I dunno if you can blame videogames. Everyone is wired differently.
 
The blaming video games/television for killing a child's imagination based on anecdotal evidence has to stop. I'd like to see some real studies on the topic, but I doubt anybody could accurately measure creativity for such a study anyway. The poster at Kotaku indicates that all of the kids in his daughter's class who watch TV/play video games/skip breakfast (as if he knows what these kids are doing all the time at home???) are much less imaginative than his daughter...

In reality, some kids have always been more creative than others, since before the invention of media. Hell, ancient Greeks continued inventing story after story about the same characters just like those kids writing scooby-doo fan fic for English class do. I would presume that controlled access to video games and television could possibly be just as beneficial to a child's creativity as it could be detrimental, assuming the child was taught to understand the creative process that went into developing those cartoons and characters, and encouraged to make their own cartoons or TV shows in a similar way.

I have just as much anecdotal evidence about growing up with my friends, and in my experience some of the most creative kids were the ones who watched Saturday morning cartoons and played video games regularly. They were the guys that ended up dungeon master for our RPGs, created a radio drama (with original characters) on our high school radio station, started a comedy/folk band, and studied acting, sound design, and computer animation in collage. Meanwhile the kids who were never allowed to own a video game system, well one of them is a grad student in the field of technical math... successful, yes. creative? not in the slightest. I know math people can be creative (I like to think I am) but this kid is not in the slightest

based on my observations, I could stand up and proclaim that games are a gift to creativity for children, aping the poster's opposition, but I know my friends did a lot more than play video games while growing up. Thus I'd like to think media exposure for a child can be beneficial, but only under the proper prescription
 
In my opinion? No. Even though I've been gaming since I was 5. There's a whole world out there. I'd rather have my kid socializing with other kids, playing T-Ball, Soccer, etc. than playing it on their Xbox 360. If the kid is tired, he can just read. I remember I played games but my parents tried to steer me towards reading. I remember reading novels when I was 7 or 8. Then they had to work more and I gamed more to where I didn't like reading.
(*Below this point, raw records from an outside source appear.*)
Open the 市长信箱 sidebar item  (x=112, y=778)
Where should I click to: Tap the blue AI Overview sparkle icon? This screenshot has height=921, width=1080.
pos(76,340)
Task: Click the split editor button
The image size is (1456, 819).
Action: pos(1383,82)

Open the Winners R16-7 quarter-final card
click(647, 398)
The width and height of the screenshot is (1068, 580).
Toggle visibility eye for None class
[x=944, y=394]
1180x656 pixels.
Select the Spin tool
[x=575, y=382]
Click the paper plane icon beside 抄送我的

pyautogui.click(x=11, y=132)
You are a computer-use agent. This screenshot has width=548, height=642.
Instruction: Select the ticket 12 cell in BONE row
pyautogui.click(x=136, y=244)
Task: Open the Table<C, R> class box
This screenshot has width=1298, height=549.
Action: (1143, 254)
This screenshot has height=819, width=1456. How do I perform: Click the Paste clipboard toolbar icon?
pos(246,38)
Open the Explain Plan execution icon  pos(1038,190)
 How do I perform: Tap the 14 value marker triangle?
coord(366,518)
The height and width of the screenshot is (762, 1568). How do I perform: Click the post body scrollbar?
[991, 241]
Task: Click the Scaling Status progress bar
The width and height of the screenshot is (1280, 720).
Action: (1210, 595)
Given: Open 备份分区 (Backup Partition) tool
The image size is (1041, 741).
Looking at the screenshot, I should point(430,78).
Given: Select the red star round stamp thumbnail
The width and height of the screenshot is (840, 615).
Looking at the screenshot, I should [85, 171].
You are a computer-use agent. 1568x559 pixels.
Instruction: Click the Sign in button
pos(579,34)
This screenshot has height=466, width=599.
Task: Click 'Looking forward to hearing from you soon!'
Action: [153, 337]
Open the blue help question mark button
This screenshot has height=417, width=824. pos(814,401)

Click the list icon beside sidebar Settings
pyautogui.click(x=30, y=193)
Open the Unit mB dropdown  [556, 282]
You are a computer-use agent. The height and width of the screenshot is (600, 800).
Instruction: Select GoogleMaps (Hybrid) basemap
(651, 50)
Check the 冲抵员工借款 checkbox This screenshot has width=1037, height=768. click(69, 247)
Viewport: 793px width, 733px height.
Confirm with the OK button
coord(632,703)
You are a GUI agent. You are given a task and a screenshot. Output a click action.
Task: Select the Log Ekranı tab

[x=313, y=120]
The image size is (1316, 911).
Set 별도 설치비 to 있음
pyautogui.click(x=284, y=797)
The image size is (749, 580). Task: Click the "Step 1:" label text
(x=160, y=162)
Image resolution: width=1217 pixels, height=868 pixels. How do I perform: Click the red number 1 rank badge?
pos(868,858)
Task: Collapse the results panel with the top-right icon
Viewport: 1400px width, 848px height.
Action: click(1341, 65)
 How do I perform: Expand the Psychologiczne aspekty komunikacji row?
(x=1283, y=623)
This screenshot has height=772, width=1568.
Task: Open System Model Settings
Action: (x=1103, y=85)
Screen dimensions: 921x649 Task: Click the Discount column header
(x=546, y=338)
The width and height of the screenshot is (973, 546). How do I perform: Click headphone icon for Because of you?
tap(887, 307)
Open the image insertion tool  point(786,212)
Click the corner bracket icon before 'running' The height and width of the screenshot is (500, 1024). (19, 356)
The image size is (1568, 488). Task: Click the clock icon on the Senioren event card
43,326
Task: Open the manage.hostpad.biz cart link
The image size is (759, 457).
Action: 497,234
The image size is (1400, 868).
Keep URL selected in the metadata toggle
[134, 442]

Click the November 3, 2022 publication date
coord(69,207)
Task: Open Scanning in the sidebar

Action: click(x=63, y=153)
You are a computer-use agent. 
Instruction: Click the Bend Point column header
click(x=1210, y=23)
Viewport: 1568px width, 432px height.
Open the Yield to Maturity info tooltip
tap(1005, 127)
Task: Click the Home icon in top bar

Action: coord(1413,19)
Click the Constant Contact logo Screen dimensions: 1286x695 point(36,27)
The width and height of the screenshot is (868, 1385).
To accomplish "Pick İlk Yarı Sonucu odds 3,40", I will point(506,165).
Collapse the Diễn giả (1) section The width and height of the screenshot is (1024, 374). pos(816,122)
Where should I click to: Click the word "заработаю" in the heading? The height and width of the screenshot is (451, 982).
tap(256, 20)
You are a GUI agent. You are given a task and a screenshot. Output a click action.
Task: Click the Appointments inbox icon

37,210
The time where my life went downhill was when gaming took the forefront. It wasn't my parents's fault but I'll be damned if I'm letting my children go down the same shitty path I had to.
 
I grew up playing videogames. I was playing Joust and Crystal Castles on my Atari computer when I was 4. Then soon after I got my Master System and NES. Both of my parents worked, so I spent a ton of time gaming when they couldn't be around. I think I turned out pretty normal?
 
I don't read books (except technical ones) because I can't keep my attention on it and never could. That said, I proabaly "read" much much much much more than the average person because of my stupid addiction to the internet.
 
Videogaming started out as a form of entertainment for the kids basically. Why shouldn't they play games? There's much more worse shit that they could be getting into. And be real, the average kid isn't going to sit around and read books and build robots all day. It keeps kids of the lazy parent occupied and doing an activity in which they have a low possibility of getting injured. If parents think the kids should be playing outside, MAKE them go outside! There's nothing wrong with gaming if it is done in moderation.
 
I have twin daughters and they will be six come the 30th. With that said, they both have their own PC and they play the Sims 2. For consoles, they play Paper Mario 2 on the GC when I read the words for them. On the PS2, they play the mini game on Hots Shots Golf Fore. On the Xbox, it's all about Crash Mode on Burnout, racing the slopes on SSX, and play DOA: Volleyball. On the 360, they play Kameo. They think Amped sucks though. They have Nintendogs as well. Their most anticipated game is Dead or Alive 4, because of the girls

I don't mind them playing. I have good kids.